* THE TASK: Extract from the entries below, exactly as given, only the lines from the line containing "This screenshot has height=161, width=449." to the line containing "Click search icon", both lines included.

DATA SUPPLIED: Begin

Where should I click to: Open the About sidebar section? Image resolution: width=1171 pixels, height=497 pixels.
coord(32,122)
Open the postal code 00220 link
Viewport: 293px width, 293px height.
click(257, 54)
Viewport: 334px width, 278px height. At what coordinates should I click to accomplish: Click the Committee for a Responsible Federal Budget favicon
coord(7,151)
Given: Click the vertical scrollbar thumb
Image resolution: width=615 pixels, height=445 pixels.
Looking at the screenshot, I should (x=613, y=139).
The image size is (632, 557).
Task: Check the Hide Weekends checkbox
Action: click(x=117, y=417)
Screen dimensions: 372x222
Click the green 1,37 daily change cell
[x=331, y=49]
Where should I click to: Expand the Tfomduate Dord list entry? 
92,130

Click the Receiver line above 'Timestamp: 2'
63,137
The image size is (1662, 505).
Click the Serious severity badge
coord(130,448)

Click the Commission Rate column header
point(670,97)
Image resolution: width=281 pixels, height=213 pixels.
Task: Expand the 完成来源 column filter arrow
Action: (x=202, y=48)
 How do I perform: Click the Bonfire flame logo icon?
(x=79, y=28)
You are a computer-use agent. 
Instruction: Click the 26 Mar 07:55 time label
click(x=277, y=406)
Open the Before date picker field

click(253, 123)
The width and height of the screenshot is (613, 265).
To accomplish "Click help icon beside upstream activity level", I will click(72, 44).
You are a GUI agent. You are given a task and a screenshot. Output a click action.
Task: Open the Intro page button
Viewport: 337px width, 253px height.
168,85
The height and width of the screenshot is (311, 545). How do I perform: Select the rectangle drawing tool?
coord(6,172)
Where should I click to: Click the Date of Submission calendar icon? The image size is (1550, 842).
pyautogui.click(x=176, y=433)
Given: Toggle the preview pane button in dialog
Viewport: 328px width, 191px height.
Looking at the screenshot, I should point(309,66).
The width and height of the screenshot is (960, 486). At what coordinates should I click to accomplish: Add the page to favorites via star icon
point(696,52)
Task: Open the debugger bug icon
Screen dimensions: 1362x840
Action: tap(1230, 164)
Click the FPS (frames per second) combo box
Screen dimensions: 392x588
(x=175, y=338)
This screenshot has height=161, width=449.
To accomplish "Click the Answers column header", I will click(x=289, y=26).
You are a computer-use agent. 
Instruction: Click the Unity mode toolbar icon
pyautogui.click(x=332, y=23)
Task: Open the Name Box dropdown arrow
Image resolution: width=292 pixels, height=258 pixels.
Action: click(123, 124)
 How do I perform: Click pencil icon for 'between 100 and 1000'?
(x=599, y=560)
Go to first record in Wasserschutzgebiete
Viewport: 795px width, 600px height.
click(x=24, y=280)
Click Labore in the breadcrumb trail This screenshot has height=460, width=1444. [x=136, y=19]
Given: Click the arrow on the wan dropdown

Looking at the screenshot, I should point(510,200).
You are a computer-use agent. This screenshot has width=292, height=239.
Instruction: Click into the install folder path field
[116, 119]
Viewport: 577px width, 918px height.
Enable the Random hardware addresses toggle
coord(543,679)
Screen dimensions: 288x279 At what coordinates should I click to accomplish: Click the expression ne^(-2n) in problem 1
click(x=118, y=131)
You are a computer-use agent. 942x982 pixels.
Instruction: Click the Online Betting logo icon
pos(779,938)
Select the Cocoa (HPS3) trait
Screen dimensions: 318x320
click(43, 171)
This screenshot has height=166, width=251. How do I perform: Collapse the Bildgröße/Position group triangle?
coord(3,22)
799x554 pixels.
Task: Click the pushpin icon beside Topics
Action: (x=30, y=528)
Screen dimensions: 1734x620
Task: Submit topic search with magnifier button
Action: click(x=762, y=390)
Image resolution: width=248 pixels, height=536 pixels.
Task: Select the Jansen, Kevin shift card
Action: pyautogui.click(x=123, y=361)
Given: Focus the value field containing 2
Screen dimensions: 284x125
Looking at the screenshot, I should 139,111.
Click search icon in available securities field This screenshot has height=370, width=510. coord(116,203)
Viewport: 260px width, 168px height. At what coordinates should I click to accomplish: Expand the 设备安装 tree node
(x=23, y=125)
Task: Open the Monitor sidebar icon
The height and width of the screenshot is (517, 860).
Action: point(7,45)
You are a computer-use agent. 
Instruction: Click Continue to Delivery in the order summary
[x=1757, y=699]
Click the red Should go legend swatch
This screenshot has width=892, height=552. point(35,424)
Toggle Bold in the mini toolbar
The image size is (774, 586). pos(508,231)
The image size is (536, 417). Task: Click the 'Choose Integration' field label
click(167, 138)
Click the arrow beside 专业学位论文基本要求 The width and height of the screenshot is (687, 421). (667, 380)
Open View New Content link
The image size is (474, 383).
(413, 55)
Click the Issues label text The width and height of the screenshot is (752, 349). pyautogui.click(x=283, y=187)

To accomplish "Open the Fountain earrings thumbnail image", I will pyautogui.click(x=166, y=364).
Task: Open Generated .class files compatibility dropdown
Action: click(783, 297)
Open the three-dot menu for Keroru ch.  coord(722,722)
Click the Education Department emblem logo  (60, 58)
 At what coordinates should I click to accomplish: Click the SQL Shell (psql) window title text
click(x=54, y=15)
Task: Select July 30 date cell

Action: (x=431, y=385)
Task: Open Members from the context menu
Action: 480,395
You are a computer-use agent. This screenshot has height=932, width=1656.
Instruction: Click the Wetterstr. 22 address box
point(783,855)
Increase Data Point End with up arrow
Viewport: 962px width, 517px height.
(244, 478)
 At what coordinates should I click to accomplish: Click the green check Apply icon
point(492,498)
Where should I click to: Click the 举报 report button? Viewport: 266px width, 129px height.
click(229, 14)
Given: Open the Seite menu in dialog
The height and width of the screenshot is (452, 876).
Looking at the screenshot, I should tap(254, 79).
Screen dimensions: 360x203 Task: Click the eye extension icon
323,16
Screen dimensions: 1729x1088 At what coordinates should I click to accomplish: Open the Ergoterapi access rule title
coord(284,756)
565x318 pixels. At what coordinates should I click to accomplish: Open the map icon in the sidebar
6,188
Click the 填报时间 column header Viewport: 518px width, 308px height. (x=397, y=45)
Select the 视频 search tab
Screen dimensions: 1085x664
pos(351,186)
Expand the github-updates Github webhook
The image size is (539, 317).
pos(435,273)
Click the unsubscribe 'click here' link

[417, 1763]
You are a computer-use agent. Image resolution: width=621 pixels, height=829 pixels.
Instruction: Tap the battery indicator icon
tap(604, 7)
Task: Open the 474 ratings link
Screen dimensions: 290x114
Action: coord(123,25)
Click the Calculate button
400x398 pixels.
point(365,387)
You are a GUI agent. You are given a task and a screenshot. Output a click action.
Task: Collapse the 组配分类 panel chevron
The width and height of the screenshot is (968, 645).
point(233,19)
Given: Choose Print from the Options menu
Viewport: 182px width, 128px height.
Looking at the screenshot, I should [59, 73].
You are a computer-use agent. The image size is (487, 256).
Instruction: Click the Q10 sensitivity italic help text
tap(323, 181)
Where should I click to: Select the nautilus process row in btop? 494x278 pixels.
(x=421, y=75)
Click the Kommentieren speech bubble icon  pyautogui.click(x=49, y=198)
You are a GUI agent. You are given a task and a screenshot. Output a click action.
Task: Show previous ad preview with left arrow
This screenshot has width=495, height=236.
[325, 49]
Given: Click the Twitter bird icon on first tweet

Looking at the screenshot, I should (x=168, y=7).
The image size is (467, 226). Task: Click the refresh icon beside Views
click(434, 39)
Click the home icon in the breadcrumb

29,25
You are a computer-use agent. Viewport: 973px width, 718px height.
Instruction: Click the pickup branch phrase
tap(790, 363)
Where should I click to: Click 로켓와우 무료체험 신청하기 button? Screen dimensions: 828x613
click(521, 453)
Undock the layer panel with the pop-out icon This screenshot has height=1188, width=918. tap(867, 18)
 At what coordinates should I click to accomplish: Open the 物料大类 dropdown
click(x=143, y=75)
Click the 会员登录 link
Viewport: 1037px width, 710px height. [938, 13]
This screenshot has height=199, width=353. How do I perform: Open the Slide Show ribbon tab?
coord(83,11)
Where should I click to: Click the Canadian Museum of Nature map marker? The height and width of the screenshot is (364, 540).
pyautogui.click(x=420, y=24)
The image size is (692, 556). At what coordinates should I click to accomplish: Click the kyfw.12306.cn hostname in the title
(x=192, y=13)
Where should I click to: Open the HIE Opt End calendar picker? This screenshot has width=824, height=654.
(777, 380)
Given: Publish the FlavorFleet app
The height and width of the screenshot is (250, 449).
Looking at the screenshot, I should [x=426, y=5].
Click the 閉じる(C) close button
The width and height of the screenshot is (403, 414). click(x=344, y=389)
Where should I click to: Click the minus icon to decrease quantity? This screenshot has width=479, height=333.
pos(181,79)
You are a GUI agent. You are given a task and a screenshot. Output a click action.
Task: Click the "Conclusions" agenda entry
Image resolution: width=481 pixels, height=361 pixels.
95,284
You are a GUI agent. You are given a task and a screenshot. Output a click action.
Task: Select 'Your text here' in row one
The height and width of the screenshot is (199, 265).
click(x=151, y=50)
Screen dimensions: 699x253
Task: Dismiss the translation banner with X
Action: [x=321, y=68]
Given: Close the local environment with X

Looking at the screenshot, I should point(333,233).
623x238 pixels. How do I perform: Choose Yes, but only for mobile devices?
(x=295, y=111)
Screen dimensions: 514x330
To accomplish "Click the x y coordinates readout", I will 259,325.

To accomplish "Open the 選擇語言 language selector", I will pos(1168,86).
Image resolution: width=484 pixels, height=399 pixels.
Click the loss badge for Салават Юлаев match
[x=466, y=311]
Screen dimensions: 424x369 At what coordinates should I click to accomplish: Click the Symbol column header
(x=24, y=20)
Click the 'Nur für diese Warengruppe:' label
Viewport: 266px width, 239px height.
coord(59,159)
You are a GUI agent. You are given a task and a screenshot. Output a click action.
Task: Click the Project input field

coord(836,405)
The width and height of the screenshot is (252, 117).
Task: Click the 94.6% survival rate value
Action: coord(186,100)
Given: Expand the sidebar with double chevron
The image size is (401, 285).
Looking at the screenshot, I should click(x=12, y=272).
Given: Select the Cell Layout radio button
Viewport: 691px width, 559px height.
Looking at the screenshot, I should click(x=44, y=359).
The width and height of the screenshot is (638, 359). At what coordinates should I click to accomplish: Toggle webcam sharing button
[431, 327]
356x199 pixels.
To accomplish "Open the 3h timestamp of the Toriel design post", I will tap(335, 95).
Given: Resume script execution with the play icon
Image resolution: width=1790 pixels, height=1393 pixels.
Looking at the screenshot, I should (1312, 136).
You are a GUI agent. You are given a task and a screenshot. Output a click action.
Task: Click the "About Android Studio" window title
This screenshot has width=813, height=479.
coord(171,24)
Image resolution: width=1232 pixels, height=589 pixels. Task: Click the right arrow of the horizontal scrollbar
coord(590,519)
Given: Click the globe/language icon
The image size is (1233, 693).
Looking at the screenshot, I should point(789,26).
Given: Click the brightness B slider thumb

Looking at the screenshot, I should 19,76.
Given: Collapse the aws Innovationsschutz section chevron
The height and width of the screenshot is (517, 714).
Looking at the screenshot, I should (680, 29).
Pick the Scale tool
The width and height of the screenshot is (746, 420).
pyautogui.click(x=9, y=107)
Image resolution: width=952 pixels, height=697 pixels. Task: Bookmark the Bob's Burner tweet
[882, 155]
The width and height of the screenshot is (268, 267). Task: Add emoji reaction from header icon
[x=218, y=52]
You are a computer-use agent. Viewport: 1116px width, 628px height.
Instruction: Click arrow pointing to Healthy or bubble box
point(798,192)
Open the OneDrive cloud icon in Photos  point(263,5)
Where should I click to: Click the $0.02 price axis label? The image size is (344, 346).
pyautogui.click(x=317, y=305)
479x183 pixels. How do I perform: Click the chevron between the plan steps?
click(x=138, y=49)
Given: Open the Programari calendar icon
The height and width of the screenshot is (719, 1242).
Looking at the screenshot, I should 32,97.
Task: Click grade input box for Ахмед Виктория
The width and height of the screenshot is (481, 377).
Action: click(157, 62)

DATA SUPPLIED: End

* EXERCISE RESPONSE:
This screenshot has height=161, width=449.
To accomplish "Click the Answers column header", I will click(x=289, y=26).
You are a computer-use agent. 
Instruction: Click the Unity mode toolbar icon
pyautogui.click(x=332, y=23)
Task: Open the Name Box dropdown arrow
Image resolution: width=292 pixels, height=258 pixels.
Action: click(123, 124)
 How do I perform: Click pencil icon for 'between 100 and 1000'?
(x=599, y=560)
Go to first record in Wasserschutzgebiete
Viewport: 795px width, 600px height.
click(x=24, y=280)
Click Labore in the breadcrumb trail This screenshot has height=460, width=1444. [x=136, y=19]
Given: Click the arrow on the wan dropdown

Looking at the screenshot, I should point(510,200).
You are a computer-use agent. This screenshot has width=292, height=239.
Instruction: Click into the install folder path field
[116, 119]
Viewport: 577px width, 918px height.
Enable the Random hardware addresses toggle
coord(543,679)
Screen dimensions: 288x279 At what coordinates should I click to accomplish: Click the expression ne^(-2n) in problem 1
click(x=118, y=131)
You are a computer-use agent. 942x982 pixels.
Instruction: Click the Online Betting logo icon
pos(779,938)
Select the Cocoa (HPS3) trait
Screen dimensions: 318x320
click(43, 171)
This screenshot has height=166, width=251. How do I perform: Collapse the Bildgröße/Position group triangle?
coord(3,22)
799x554 pixels.
Task: Click the pushpin icon beside Topics
Action: (x=30, y=528)
Screen dimensions: 1734x620
Task: Submit topic search with magnifier button
Action: click(x=762, y=390)
Image resolution: width=248 pixels, height=536 pixels.
Task: Select the Jansen, Kevin shift card
Action: pyautogui.click(x=123, y=361)
Given: Focus the value field containing 2
Screen dimensions: 284x125
Looking at the screenshot, I should 139,111.
Click search icon in available securities field This screenshot has height=370, width=510. coord(116,203)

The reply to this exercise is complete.